WHAT NEEDS TO BE DONE:
Search the material for the word "pixels" and copy every line in which it occurs.

[[ DATA IN THIS EXERCISE, beginning ]]

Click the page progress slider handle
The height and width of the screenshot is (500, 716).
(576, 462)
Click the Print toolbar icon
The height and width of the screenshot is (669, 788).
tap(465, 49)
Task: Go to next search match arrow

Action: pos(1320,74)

[[ DATA IN THIS EXERCISE, end ]]
[[ DATA IN THIS EXERCISE, beginning ]]

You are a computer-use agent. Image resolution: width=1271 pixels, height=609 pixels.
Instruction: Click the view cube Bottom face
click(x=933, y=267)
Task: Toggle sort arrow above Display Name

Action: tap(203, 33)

[[ DATA IN THIS EXERCISE, end ]]
[[ DATA IN THIS EXERCISE, beginning ]]

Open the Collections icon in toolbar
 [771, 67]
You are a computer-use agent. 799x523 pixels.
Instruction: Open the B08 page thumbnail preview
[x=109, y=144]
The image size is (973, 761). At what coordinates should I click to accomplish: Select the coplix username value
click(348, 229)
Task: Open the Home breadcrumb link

[[ DATA IN THIS EXERCISE, end ]]

ANSWER TO THE EXERCISE:
You are a computer-use agent. Image resolution: width=1271 pixels, height=609 pixels.
You are a computer-use agent. 799x523 pixels.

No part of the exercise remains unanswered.